# Scaling down a set of points into a smaller area

A visibility graph $$G(P) = (V,E)$$ of a set $$P = \{p_1, \dots, p_n\}$$ of points is defined as follows.

• Each vertex $$u \in V$$ corresponds to a point $$p_u \in P$$.
• There exists an edge $$uv \in E$$ if, and only if the line segment $$\overline{p_up_v}$$ does not contain any other points in $$P$$.

Assume that the coordinates of every $$p_i \in P$$ has $$O(n^c)$$ digits, where $$c$$ is a constant.

My aim is to scale the point set, without changing the relative positions, into a smaller area. For the sake of simplicity, assume that the area is a circle of raduis 1.

Consider three points: $$p_1(100, 340)$$, $$p_2(500,150)$$, $$p_3(240, -600)$$.

The new coordinates after scaling would be $$p’_1(0.1, 0.34)$$, $$p’_2(0.5, 0.15)$$, $$p’_3(0.24, -0.6)$$, and the relative positions stay the same, as well as the visibility relations.

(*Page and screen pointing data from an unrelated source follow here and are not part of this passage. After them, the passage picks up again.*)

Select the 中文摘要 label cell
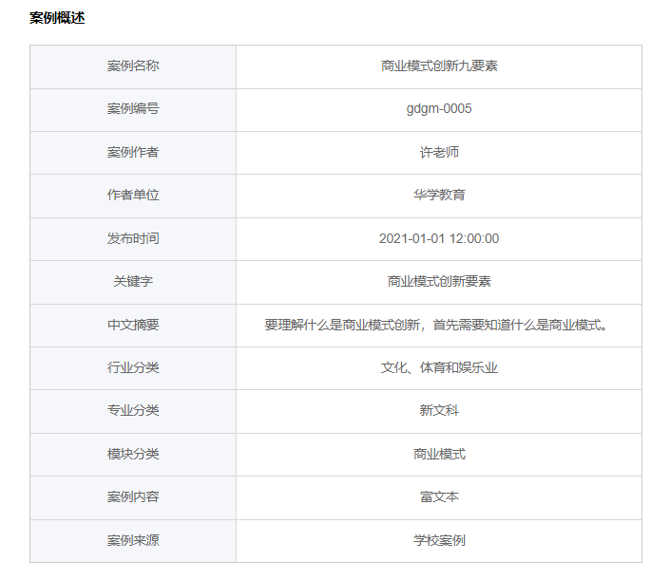This screenshot has height=580, width=670. click(x=133, y=325)
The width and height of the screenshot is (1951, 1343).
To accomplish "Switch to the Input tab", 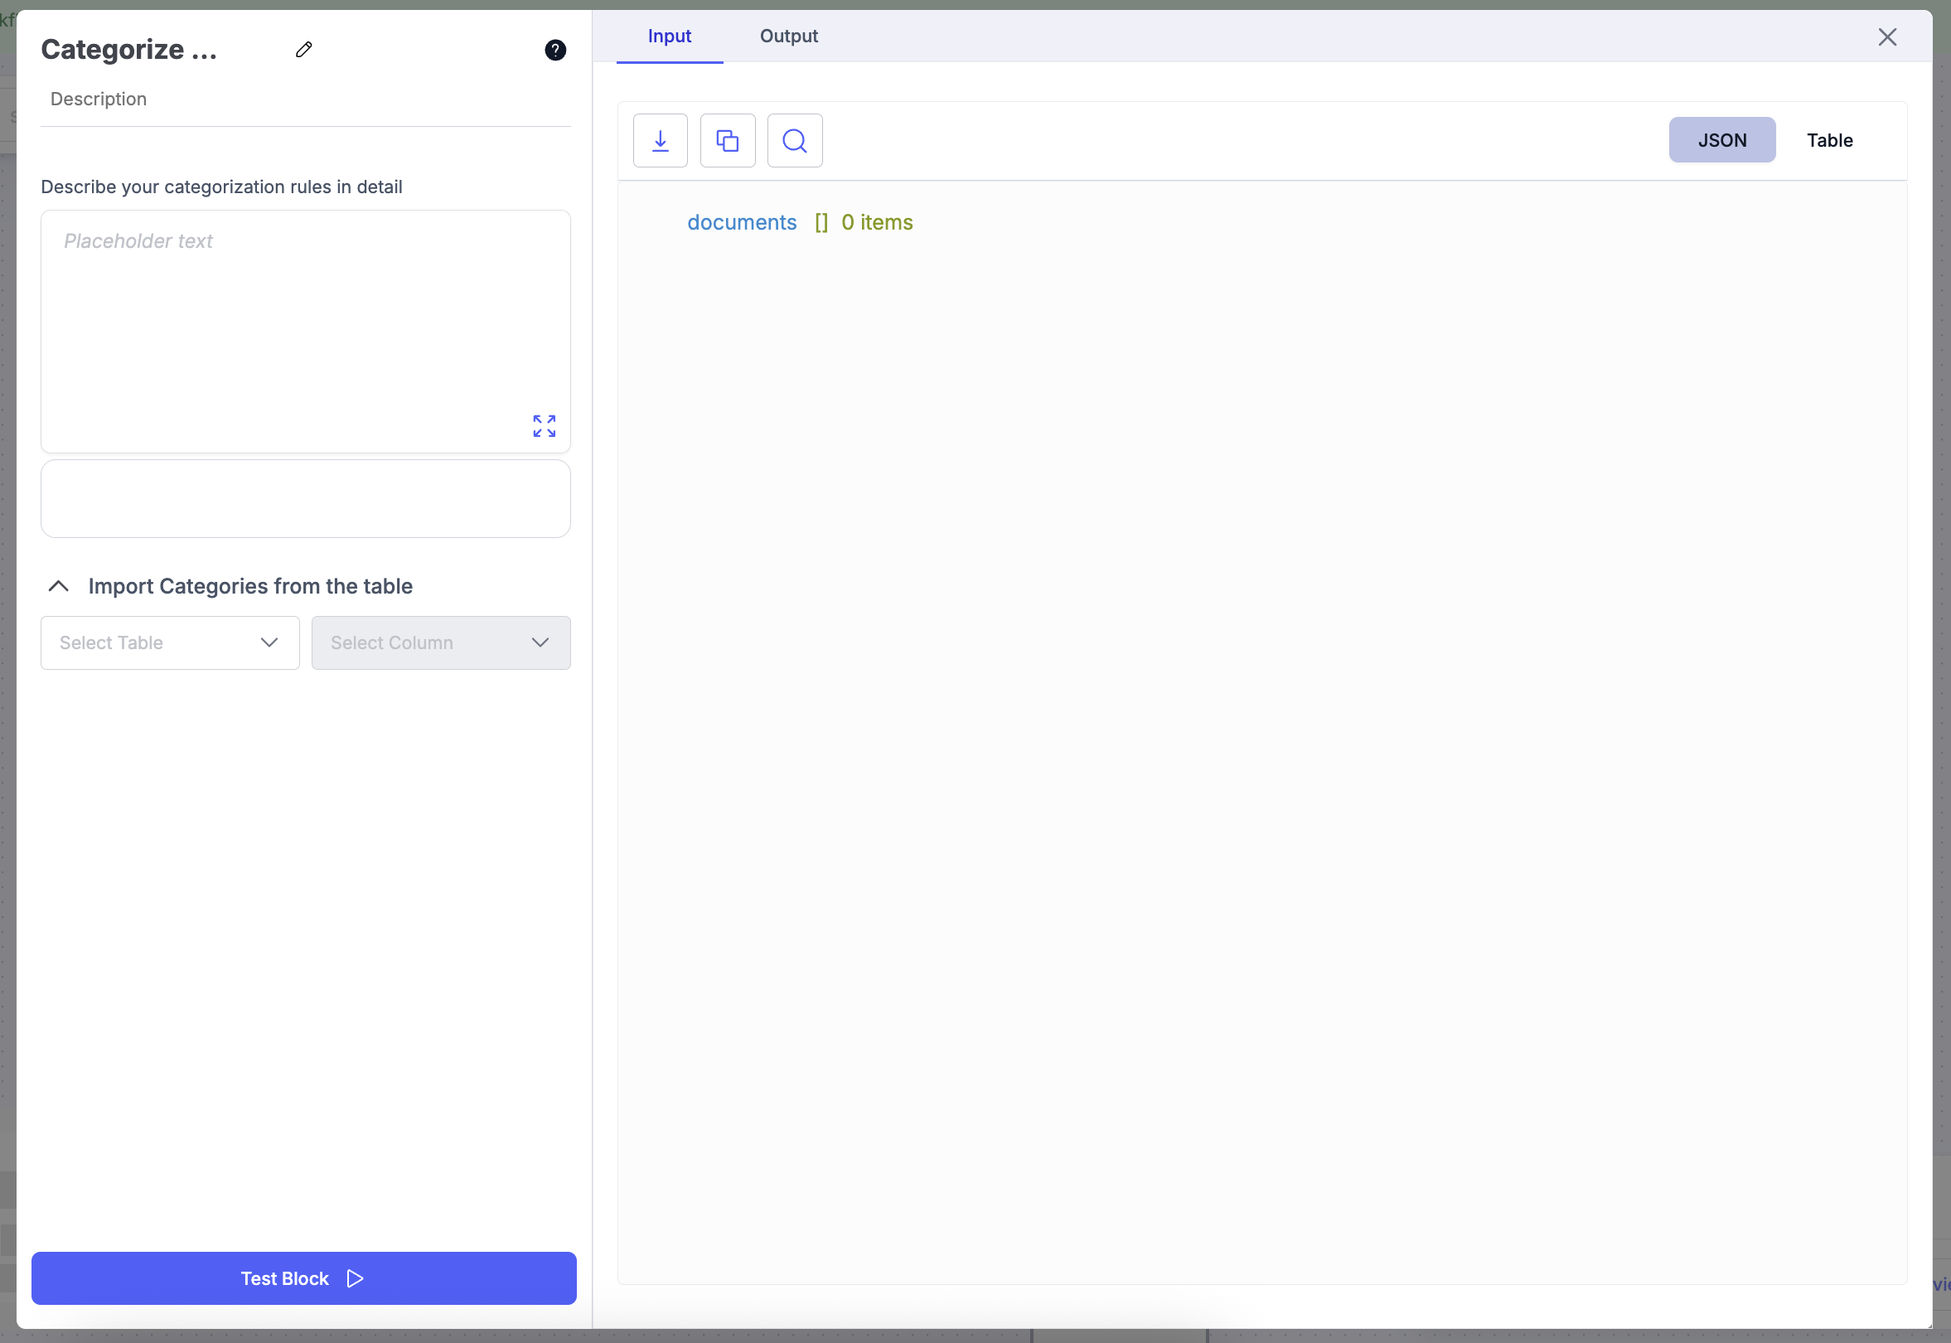I will tap(669, 36).
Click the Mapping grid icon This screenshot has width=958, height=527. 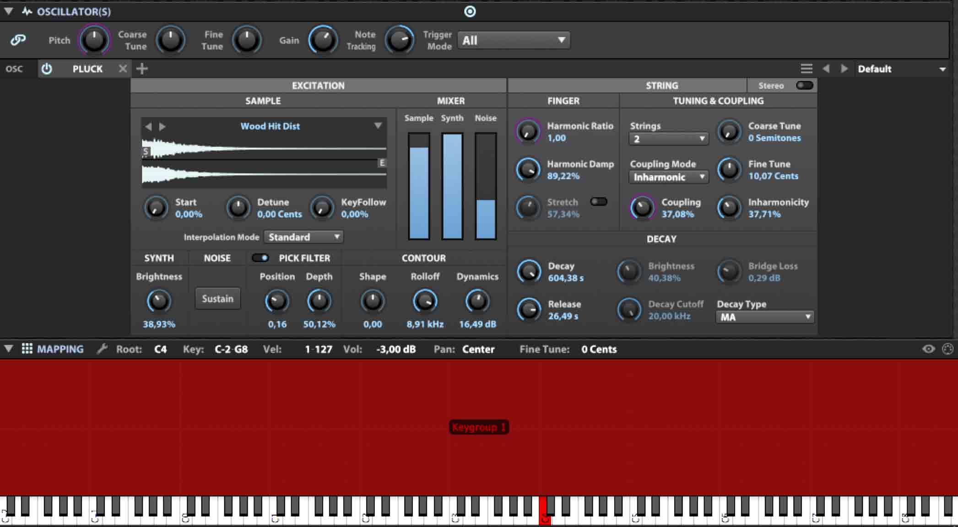click(27, 349)
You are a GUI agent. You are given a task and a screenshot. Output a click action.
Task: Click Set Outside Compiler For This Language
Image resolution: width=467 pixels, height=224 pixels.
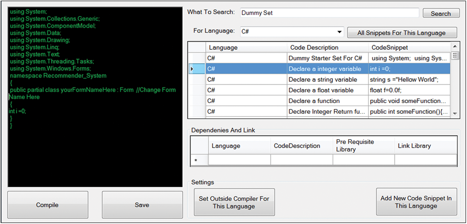point(234,202)
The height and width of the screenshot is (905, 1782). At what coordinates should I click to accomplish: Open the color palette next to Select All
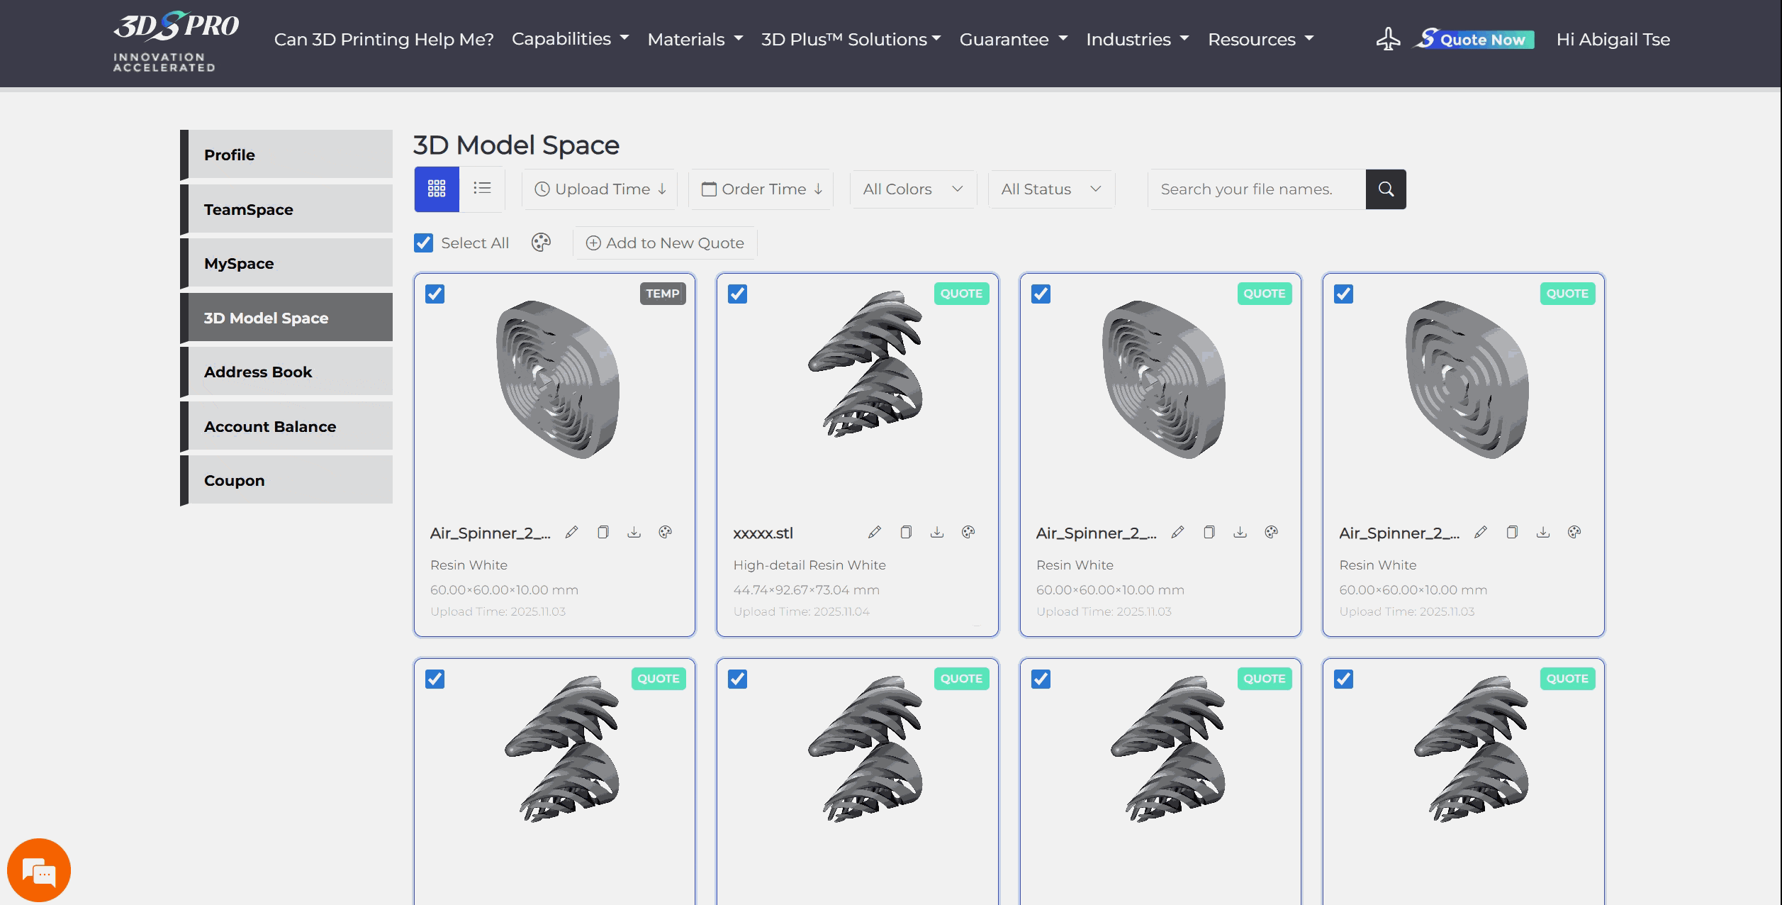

My question is two folded:

1. In the very simple example above, the coordiantes are divided by $$100$$, and it is pretty easy to find that number. But what is the algorithm to find this number for any given point set?
2. Assuming that the coordinates are of $$O(n^c)$$ length, can there be a coordinate of $$O(d^n)$$ (exponential) length?